# EXERCISE DIRECTIONS:
Rewrite the items below as a numbered list, leaving out blank lines and the pictures.

# DATA FOR THIS TASK:
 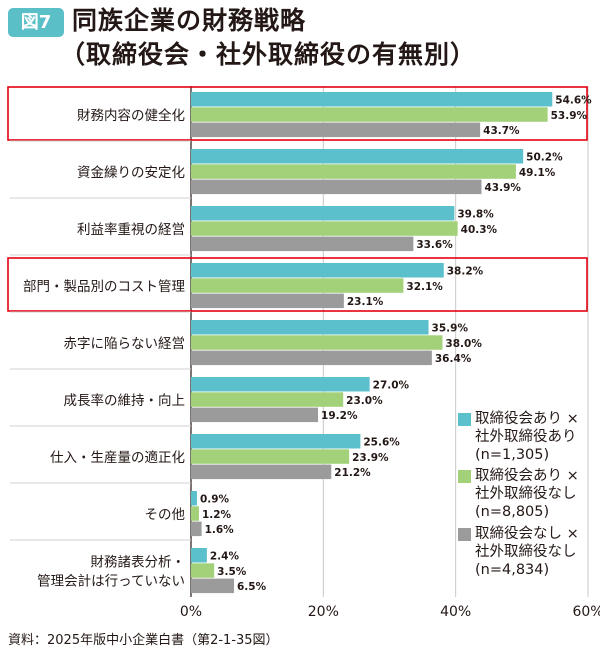 What do you see at coordinates (570, 116) in the screenshot?
I see `data-label: 53.9%` at bounding box center [570, 116].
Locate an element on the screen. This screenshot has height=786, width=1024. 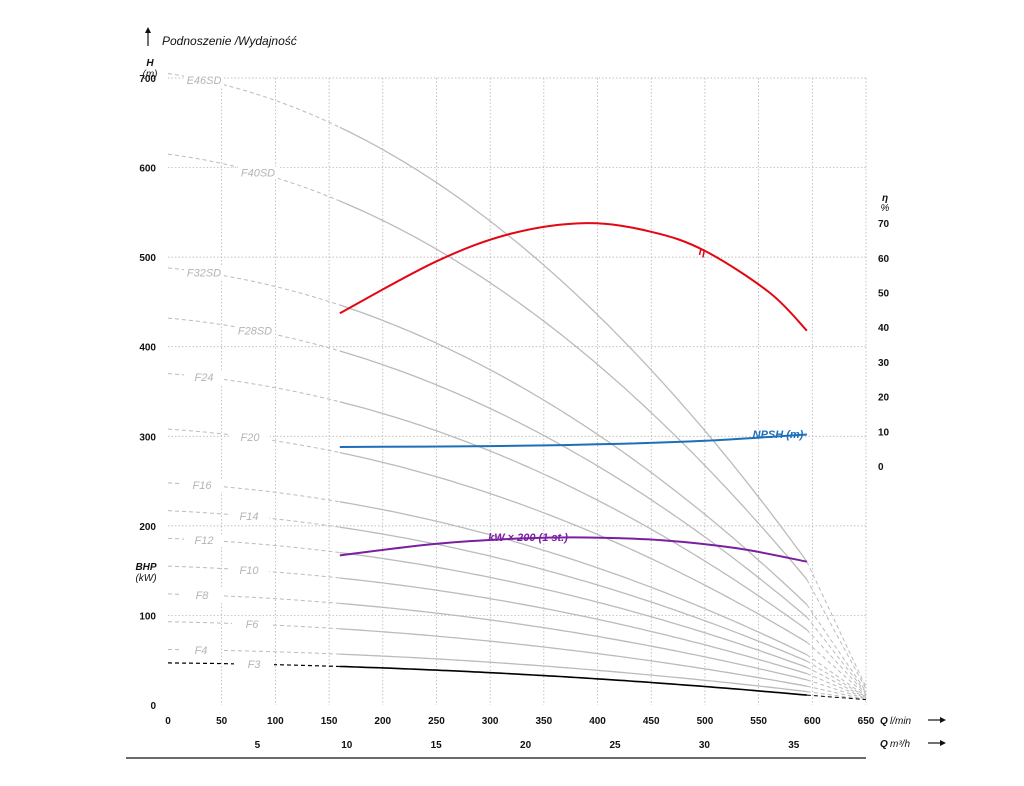
head-curve-f10 is located at coordinates (574, 626).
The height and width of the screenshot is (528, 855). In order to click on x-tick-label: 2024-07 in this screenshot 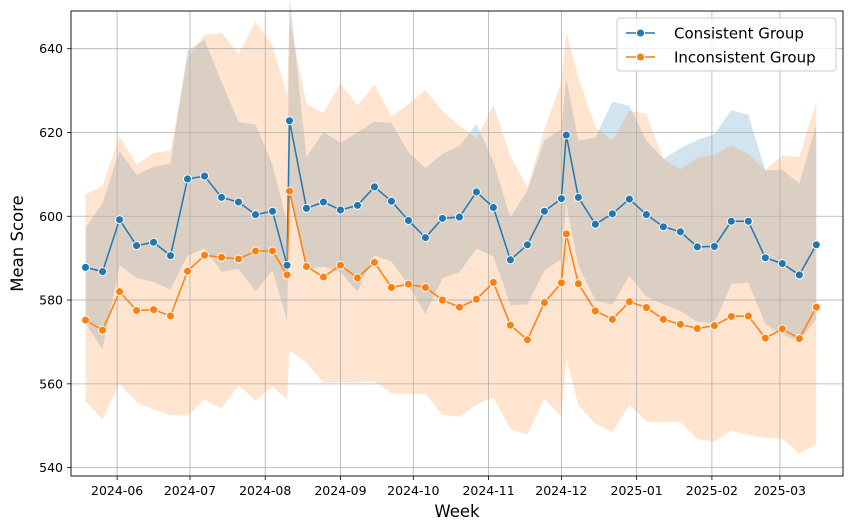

# WORKED SOLUTION:
1.   What do you see at coordinates (570, 116) in the screenshot?
2. I see `data-label: 53.9%` at bounding box center [570, 116].
3. Locate an element on the screen. This screenshot has height=786, width=1024. 
4. head-curve-f10 is located at coordinates (574, 626).
5. The height and width of the screenshot is (528, 855). In order to click on x-tick-label: 2024-07 in this screenshot 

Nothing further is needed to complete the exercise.